→ **Exercise objective**
Copy out the material below with "Description field" replaced by "Summary field" and nothing else changed. Leave the pictures out of your answer.

→ **Information shown**
:::::
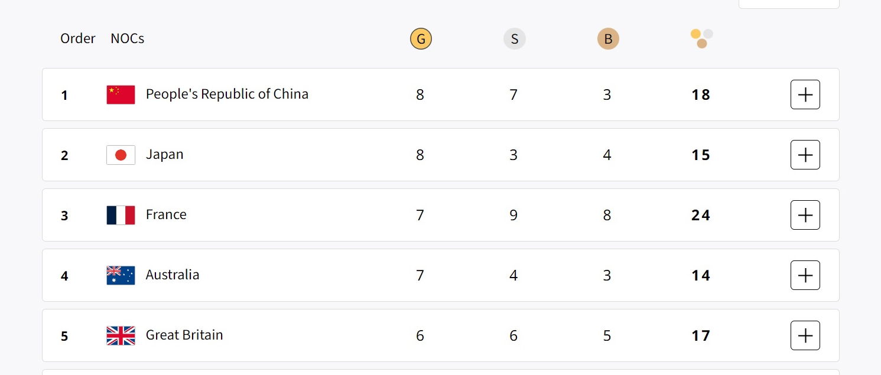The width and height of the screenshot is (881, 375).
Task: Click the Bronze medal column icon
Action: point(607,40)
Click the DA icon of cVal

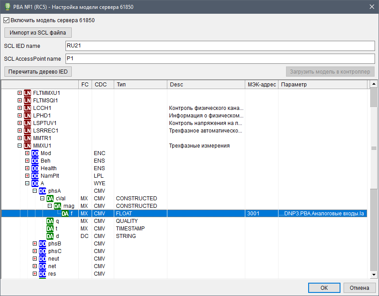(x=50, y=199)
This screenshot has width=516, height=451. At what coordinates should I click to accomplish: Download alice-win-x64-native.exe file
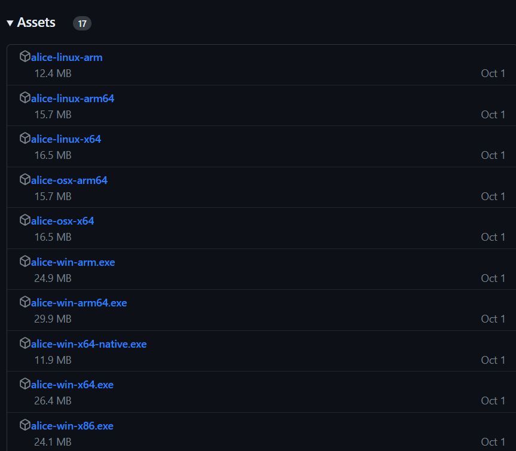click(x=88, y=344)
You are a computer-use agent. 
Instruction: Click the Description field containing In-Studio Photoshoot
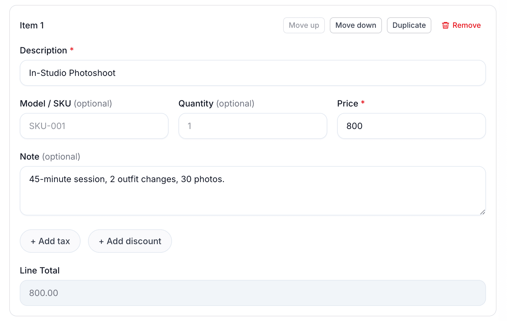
:::::
→ **Exercise result**
The width and height of the screenshot is (881, 375).
Task: Click the Bronze medal column icon
Action: point(607,40)
Click the DA icon of cVal

(x=50, y=199)
This screenshot has width=516, height=451. At what coordinates should I click to accomplish: Download alice-win-x64-native.exe file
click(x=88, y=344)
You are a computer-use agent. 
Instruction: Click the Summary field containing In-Studio Photoshoot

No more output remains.